WHAT IS BEING ASKED – All lines from the one with "Select the quantity" to the end of the material, both included, are to be written out exactly and without anything else.

EXTRACTED DATA –

****************

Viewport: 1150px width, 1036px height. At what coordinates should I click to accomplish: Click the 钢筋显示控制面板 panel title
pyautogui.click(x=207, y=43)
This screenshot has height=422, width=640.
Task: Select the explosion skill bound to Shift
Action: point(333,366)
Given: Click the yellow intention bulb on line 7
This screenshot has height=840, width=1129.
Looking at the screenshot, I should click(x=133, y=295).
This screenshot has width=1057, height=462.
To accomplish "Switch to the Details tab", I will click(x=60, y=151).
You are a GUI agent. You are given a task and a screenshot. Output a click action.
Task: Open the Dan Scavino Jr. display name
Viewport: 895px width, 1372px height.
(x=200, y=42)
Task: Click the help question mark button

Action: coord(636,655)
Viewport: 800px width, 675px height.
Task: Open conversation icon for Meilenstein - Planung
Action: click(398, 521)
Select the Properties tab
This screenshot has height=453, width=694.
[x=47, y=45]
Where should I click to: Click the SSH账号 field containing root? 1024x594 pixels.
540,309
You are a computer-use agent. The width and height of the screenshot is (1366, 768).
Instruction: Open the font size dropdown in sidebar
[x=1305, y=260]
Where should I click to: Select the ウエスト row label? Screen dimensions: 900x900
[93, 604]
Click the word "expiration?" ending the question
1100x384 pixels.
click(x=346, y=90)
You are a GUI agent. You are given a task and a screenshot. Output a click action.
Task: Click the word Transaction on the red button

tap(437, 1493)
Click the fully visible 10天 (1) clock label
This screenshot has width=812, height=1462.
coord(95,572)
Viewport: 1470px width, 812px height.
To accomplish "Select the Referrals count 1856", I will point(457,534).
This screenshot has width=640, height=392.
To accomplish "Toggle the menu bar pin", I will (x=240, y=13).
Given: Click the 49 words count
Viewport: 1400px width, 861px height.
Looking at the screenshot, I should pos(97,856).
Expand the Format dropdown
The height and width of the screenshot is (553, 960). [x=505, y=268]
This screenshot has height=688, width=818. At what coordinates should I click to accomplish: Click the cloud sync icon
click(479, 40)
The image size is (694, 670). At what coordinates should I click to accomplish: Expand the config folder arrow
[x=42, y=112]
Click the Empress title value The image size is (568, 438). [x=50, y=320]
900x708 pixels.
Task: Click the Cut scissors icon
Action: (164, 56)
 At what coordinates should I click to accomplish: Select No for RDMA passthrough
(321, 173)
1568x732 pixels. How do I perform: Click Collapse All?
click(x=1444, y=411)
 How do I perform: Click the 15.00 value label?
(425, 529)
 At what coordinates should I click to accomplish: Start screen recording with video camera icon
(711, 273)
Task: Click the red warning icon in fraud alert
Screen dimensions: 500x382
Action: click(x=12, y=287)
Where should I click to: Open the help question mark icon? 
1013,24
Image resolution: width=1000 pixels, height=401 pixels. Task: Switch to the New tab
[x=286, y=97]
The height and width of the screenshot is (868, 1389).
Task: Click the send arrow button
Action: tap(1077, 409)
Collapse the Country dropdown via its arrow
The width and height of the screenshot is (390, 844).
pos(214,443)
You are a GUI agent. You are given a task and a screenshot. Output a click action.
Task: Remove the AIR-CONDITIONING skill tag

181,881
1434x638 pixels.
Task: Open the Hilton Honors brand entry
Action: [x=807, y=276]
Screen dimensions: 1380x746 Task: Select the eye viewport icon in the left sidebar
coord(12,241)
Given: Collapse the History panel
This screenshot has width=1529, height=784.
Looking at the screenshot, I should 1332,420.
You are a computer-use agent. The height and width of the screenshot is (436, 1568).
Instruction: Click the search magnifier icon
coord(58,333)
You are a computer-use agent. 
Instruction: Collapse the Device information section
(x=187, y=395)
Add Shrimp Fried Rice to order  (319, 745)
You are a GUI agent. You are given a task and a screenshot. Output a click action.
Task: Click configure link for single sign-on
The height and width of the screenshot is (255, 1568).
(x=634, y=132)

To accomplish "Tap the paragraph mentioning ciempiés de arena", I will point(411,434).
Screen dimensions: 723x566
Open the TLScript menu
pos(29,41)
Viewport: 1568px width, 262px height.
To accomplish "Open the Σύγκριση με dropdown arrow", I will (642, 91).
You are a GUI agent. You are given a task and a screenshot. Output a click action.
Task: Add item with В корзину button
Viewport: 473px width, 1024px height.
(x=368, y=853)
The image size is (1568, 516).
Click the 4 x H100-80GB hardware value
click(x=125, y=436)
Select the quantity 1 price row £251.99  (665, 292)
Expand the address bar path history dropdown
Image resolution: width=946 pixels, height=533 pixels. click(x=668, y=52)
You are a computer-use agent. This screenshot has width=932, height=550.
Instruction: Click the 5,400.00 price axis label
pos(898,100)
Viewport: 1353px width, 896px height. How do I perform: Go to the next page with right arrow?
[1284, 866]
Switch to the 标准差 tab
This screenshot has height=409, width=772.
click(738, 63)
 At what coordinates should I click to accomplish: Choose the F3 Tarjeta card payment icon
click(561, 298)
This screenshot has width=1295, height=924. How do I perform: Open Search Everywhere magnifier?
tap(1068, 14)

****************

RESPONSE BELOW –
Select the quantity 1 price row £251.99  (665, 292)
Expand the address bar path history dropdown
Image resolution: width=946 pixels, height=533 pixels. click(x=668, y=52)
You are a computer-use agent. This screenshot has width=932, height=550.
Instruction: Click the 5,400.00 price axis label
pos(898,100)
Viewport: 1353px width, 896px height. How do I perform: Go to the next page with right arrow?
[1284, 866]
Switch to the 标准差 tab
This screenshot has height=409, width=772.
click(738, 63)
 At what coordinates should I click to accomplish: Choose the F3 Tarjeta card payment icon
click(561, 298)
This screenshot has width=1295, height=924. How do I perform: Open Search Everywhere magnifier?
tap(1068, 14)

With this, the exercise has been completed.